Um desses locais é a cidade de Muqui, que detém o maior conjunto arquitetônico preservado do Espírito Santo, são cerca de 220 casarões, além do tradicional encontro de Folia de Reis e da cultura do Boi Pintadinho. Foi nesse paraíso que a Diana Facini, resolveu morar a cinco anos quando deixou Cachoeiro e montou uma hospedagem, na localidade de Serra Morubia.
Foto Belezas do Sul
Área com lago do Sítio Pé de Serra Crédito: Diana Facini
“Muqui é uma cidade calma e tem a ver com nosso perfil. Há um ano resolvemos fazer do nosso sítio um empreendimento. Temos hospedagem no estilo cama e café, almoço com carne de porco e galinha caipira. Também servimos um café colonial para quem vem passar à tarde. Temos jantares temáticos com um chef de cozinha da Paraíba que está aqui neste período de pandemia”, explica Diana. E o estilo de atendimento dela, cresceu nessa pandemia.
Como é um sítio que tem apenas duas suítes, a empreendedora optou por atender apenas uma família por vez para evitar aglomeração. “Faço um trabalho personalizado, com isso as pessoas podem ficar à vontade, com cuidados que o momento pede”, revela Diana.
Reviver o passado!
Do campo para a cidade, mas sem perder o clima bucólico. É o que o oferece a hospedagem do Ériton Berçaco. Fica no centro de Muqui e o local é um dos casarões antigos. Recebe os hóspedes no sistema de cama-café e o local é todo preservado.

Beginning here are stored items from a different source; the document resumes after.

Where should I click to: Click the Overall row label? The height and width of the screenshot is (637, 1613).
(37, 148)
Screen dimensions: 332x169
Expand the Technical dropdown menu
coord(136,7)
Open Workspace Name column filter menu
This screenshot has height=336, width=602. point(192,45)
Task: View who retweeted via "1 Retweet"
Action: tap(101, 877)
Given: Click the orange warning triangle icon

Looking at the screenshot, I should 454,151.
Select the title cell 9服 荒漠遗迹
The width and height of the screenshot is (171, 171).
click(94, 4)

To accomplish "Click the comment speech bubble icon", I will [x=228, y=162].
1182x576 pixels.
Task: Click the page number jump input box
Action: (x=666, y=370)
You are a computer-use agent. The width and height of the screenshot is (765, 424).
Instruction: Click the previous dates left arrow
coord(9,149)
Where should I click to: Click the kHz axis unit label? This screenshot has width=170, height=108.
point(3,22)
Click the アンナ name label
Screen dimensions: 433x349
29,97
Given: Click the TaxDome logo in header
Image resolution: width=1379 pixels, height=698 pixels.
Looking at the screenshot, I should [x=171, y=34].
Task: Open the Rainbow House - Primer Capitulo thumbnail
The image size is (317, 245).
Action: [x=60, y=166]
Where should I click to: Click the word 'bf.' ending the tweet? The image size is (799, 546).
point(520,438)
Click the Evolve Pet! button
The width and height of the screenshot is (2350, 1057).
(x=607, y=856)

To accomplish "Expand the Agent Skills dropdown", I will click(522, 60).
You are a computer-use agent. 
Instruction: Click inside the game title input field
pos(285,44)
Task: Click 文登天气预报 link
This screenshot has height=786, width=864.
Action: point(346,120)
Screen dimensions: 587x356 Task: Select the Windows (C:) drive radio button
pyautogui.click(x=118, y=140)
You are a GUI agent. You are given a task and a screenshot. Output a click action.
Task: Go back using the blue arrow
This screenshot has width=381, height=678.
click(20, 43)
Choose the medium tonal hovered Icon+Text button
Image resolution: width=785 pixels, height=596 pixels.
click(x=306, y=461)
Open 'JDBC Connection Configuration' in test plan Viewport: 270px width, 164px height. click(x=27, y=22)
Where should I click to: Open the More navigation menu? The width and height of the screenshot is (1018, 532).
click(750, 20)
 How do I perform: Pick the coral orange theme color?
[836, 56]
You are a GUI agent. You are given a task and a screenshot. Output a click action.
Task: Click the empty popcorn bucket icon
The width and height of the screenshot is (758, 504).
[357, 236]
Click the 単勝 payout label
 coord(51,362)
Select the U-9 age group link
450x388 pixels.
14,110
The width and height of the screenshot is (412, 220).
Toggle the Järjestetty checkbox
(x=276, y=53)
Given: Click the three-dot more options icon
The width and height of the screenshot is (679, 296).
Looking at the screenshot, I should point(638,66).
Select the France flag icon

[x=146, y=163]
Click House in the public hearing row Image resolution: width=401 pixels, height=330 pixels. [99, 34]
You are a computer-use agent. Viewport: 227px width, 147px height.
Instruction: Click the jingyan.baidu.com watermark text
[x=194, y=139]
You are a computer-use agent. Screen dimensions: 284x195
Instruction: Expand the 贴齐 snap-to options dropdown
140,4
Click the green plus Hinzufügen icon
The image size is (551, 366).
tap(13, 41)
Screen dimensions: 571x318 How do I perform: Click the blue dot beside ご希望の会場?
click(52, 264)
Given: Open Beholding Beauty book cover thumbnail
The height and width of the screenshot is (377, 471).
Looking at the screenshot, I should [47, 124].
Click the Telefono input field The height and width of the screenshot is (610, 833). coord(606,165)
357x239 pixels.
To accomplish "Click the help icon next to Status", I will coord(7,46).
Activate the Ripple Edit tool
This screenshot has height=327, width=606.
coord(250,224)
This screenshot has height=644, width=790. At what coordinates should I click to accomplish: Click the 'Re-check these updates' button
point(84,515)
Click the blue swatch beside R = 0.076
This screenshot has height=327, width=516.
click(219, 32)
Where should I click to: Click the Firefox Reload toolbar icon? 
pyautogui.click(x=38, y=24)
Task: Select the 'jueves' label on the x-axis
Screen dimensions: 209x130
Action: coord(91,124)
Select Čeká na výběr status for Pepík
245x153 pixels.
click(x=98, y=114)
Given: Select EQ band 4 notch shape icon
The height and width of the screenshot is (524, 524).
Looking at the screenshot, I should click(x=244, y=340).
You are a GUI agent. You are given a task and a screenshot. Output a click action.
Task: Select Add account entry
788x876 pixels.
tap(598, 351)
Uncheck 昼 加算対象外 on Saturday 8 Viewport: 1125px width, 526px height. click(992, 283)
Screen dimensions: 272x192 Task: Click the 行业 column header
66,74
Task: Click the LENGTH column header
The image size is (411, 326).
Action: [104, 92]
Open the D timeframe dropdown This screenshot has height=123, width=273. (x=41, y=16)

“Hospedar-se aqui é poder dormir em camas de época, ouvir o som do vinil enquanto se aprecia um vinho. É dar um passeio pela casa para ver as pinturas feitas nas paredes pelo pintor italiano Monty; é perceber os entalhes de portas e janelas em formato de coração, um diálogo belo com o estilo art nouveau.”, conta Ériton.
Foto Belezas do Sul
Área de restaurante do sítio, localizado em Muqui Crédito: Diana Facini
No café da manhã, produtos da agricultura familiar locais vão para a mesa, manteigas, geleias, pães, bolos e o café produzido na cidade. Por causa da pandemia, ainda não voltou a receber hóspedes, mas Ériton acredita que a tendência pós-pandemia é o turismo local.
“Conhecer cidades vizinhas. Essa oportunidade de ir para o interior do Estado, ficar no interior de uma casa histórica, acolhedora, é também um passeio afetivo para o interior de nós mesmos”, disse.
Cachoeiro, a pérola capixaba!
Margeada por montanhas de mármore e granito está a maior cidade do Sul do Estado: Cachoeiro de Itapemirim. No centro, em meio à movimentação cotidiana estão locais preservados pelo tempo, como a casa do cantor Roberto Carlos, o Museu Ferroviário, e a casa onde nasceram os irmãos Rubens e Newton Braga.
Saindo do centro e indo para o interior nos deparamos com locais como Burarama, é uma região de colonização italiana, de natureza bela e encontramos as Cachaças Floresta e Burarama; cervejas artesanais; açudes e cachoeiras. Além dos atrativos naturais, há o Ponto de Memória Meninas Bordadeiras de Burarama, projeto social que ensina bordados e outras artes manuais a adolescentes e senhoras da comunidade.
Localizada a 37 km do Centro de Cachoeiro, a Comunidade Quilombola de Monte Alegre foi formada no final do séc. XIX. Os visitantes têm a oportunidade de imergir na cultura e na história da comunidade, por meio de apresentações de capoeira, dança afro, caxambu e contação de histórias. Café da manhã e almoço são servidos no restaurante Cozinha da Senzala.